**STATED PROBLEM:** Reproduce the following records line for line, without altering a single character.

**DATA SUPPLIED:**
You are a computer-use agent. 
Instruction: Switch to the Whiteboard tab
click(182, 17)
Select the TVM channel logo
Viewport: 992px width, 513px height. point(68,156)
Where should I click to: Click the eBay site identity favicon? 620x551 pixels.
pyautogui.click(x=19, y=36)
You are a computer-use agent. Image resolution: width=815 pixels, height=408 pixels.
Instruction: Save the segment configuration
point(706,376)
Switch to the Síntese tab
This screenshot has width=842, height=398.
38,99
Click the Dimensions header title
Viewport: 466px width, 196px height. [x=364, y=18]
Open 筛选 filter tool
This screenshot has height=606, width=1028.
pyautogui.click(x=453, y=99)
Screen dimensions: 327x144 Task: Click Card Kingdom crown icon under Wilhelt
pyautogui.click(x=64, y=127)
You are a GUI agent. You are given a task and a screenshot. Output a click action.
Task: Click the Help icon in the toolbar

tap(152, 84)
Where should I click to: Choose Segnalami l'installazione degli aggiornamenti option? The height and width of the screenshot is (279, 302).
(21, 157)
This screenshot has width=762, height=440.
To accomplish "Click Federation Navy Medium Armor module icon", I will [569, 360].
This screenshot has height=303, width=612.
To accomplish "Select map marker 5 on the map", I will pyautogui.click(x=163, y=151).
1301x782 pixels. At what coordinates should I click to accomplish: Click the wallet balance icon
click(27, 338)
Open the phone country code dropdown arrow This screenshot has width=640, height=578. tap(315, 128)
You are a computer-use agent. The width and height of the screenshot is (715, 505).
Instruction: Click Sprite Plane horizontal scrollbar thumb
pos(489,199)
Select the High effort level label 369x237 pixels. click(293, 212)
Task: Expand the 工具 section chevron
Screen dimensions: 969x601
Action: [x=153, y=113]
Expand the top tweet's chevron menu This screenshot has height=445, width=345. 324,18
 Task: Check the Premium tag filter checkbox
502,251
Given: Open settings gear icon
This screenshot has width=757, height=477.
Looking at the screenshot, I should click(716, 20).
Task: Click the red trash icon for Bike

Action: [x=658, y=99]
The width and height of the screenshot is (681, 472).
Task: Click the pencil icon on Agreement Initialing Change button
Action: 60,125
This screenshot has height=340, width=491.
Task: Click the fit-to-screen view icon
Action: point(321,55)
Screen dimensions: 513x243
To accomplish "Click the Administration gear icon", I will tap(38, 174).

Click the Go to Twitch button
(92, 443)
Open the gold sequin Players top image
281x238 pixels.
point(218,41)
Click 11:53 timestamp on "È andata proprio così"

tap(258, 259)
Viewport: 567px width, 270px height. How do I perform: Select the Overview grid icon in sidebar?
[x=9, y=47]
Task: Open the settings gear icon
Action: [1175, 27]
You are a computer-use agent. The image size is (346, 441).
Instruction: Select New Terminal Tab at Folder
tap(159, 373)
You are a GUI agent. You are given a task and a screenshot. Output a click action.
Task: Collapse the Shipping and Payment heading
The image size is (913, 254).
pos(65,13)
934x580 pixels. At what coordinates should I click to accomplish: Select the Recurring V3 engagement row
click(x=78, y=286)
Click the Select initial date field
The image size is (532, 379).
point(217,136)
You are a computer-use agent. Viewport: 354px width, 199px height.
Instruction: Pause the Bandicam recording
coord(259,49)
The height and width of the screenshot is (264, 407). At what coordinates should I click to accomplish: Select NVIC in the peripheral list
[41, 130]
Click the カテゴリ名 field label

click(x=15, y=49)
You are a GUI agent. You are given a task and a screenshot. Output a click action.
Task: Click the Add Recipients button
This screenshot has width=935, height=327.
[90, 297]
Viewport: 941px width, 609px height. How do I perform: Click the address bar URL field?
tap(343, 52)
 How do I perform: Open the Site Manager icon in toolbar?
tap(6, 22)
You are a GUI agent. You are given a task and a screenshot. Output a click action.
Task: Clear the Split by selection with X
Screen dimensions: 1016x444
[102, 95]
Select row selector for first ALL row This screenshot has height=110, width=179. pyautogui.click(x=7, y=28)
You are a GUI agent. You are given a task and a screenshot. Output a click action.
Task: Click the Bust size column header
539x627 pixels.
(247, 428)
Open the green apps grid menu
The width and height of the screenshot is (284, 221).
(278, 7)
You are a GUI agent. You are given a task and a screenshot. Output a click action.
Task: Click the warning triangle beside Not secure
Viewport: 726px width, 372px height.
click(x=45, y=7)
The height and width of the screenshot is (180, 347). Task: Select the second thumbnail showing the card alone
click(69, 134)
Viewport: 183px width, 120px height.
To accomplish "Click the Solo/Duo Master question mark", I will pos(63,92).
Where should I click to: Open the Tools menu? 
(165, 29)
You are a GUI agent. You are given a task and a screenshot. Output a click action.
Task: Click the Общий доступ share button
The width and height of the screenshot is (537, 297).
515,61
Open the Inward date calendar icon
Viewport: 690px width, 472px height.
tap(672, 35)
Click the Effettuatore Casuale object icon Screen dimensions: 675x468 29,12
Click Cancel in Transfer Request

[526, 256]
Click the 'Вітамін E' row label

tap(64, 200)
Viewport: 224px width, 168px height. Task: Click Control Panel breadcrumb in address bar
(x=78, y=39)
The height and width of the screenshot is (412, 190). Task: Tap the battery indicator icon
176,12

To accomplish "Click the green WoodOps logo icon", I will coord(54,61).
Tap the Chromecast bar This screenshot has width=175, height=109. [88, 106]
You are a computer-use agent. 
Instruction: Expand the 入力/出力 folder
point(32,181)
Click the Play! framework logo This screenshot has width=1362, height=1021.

**SOLUTION TO THE EXERCISE:**
You are a computer-use agent. 
Instruction: Switch to the Whiteboard tab
click(182, 17)
Select the TVM channel logo
Viewport: 992px width, 513px height. point(68,156)
Where should I click to: Click the eBay site identity favicon? 620x551 pixels.
pyautogui.click(x=19, y=36)
You are a computer-use agent. Image resolution: width=815 pixels, height=408 pixels.
Instruction: Save the segment configuration
point(706,376)
Switch to the Síntese tab
This screenshot has width=842, height=398.
38,99
Click the Dimensions header title
Viewport: 466px width, 196px height. [x=364, y=18]
Open 筛选 filter tool
This screenshot has height=606, width=1028.
pyautogui.click(x=453, y=99)
Screen dimensions: 327x144 Task: Click Card Kingdom crown icon under Wilhelt
pyautogui.click(x=64, y=127)
You are a GUI agent. You are given a task and a screenshot. Output a click action.
Task: Click the Help icon in the toolbar

tap(152, 84)
Where should I click to: Choose Segnalami l'installazione degli aggiornamenti option? The height and width of the screenshot is (279, 302).
(21, 157)
This screenshot has width=762, height=440.
To accomplish "Click Federation Navy Medium Armor module icon", I will [569, 360].
This screenshot has height=303, width=612.
To accomplish "Select map marker 5 on the map", I will pyautogui.click(x=163, y=151).
1301x782 pixels. At what coordinates should I click to accomplish: Click the wallet balance icon
click(27, 338)
Open the phone country code dropdown arrow This screenshot has width=640, height=578. tap(315, 128)
You are a computer-use agent. The width and height of the screenshot is (715, 505).
Instruction: Click Sprite Plane horizontal scrollbar thumb
pos(489,199)
Select the High effort level label 369x237 pixels. click(293, 212)
Task: Expand the 工具 section chevron
Screen dimensions: 969x601
Action: [x=153, y=113]
Expand the top tweet's chevron menu This screenshot has height=445, width=345. 324,18
 Task: Check the Premium tag filter checkbox
502,251
Given: Open settings gear icon
This screenshot has width=757, height=477.
Looking at the screenshot, I should click(716, 20).
Task: Click the red trash icon for Bike

Action: [x=658, y=99]
The width and height of the screenshot is (681, 472).
Task: Click the pencil icon on Agreement Initialing Change button
Action: 60,125
This screenshot has height=340, width=491.
Task: Click the fit-to-screen view icon
Action: point(321,55)
Screen dimensions: 513x243
To accomplish "Click the Administration gear icon", I will tap(38, 174).

Click the Go to Twitch button
(92, 443)
Open the gold sequin Players top image
281x238 pixels.
point(218,41)
Click 11:53 timestamp on "È andata proprio così"

tap(258, 259)
Viewport: 567px width, 270px height. How do I perform: Select the Overview grid icon in sidebar?
[x=9, y=47]
Task: Open the settings gear icon
Action: [1175, 27]
You are a computer-use agent. The image size is (346, 441).
Instruction: Select New Terminal Tab at Folder
tap(159, 373)
You are a GUI agent. You are given a task and a screenshot. Output a click action.
Task: Collapse the Shipping and Payment heading
The image size is (913, 254).
pos(65,13)
934x580 pixels. At what coordinates should I click to accomplish: Select the Recurring V3 engagement row
click(x=78, y=286)
Click the Select initial date field
The image size is (532, 379).
point(217,136)
You are a computer-use agent. Viewport: 354px width, 199px height.
Instruction: Pause the Bandicam recording
coord(259,49)
The height and width of the screenshot is (264, 407). At what coordinates should I click to accomplish: Select NVIC in the peripheral list
[41, 130]
Click the カテゴリ名 field label

click(x=15, y=49)
You are a GUI agent. You are given a task and a screenshot. Output a click action.
Task: Click the Add Recipients button
This screenshot has width=935, height=327.
[90, 297]
Viewport: 941px width, 609px height. How do I perform: Click the address bar URL field?
tap(343, 52)
 How do I perform: Open the Site Manager icon in toolbar?
tap(6, 22)
You are a GUI agent. You are given a task and a screenshot. Output a click action.
Task: Clear the Split by selection with X
Screen dimensions: 1016x444
[102, 95]
Select row selector for first ALL row This screenshot has height=110, width=179. pyautogui.click(x=7, y=28)
You are a GUI agent. You are given a task and a screenshot. Output a click action.
Task: Click the Bust size column header
539x627 pixels.
(247, 428)
Open the green apps grid menu
The width and height of the screenshot is (284, 221).
(278, 7)
You are a GUI agent. You are given a task and a screenshot. Output a click action.
Task: Click the warning triangle beside Not secure
Viewport: 726px width, 372px height.
click(x=45, y=7)
The height and width of the screenshot is (180, 347). Task: Select the second thumbnail showing the card alone
click(69, 134)
Viewport: 183px width, 120px height.
To accomplish "Click the Solo/Duo Master question mark", I will pos(63,92).
Where should I click to: Open the Tools menu? 
(165, 29)
You are a GUI agent. You are given a task and a screenshot. Output a click action.
Task: Click the Общий доступ share button
The width and height of the screenshot is (537, 297).
515,61
Open the Inward date calendar icon
Viewport: 690px width, 472px height.
tap(672, 35)
Click the Effettuatore Casuale object icon Screen dimensions: 675x468 29,12
Click Cancel in Transfer Request

[526, 256]
Click the 'Вітамін E' row label

tap(64, 200)
Viewport: 224px width, 168px height. Task: Click Control Panel breadcrumb in address bar
(x=78, y=39)
The height and width of the screenshot is (412, 190). Task: Tap the battery indicator icon
176,12

To accomplish "Click the green WoodOps logo icon", I will coord(54,61).
Tap the Chromecast bar This screenshot has width=175, height=109. [88, 106]
You are a computer-use agent. 
Instruction: Expand the 入力/出力 folder
point(32,181)
Click the Play! framework logo This screenshot has width=1362, height=1021.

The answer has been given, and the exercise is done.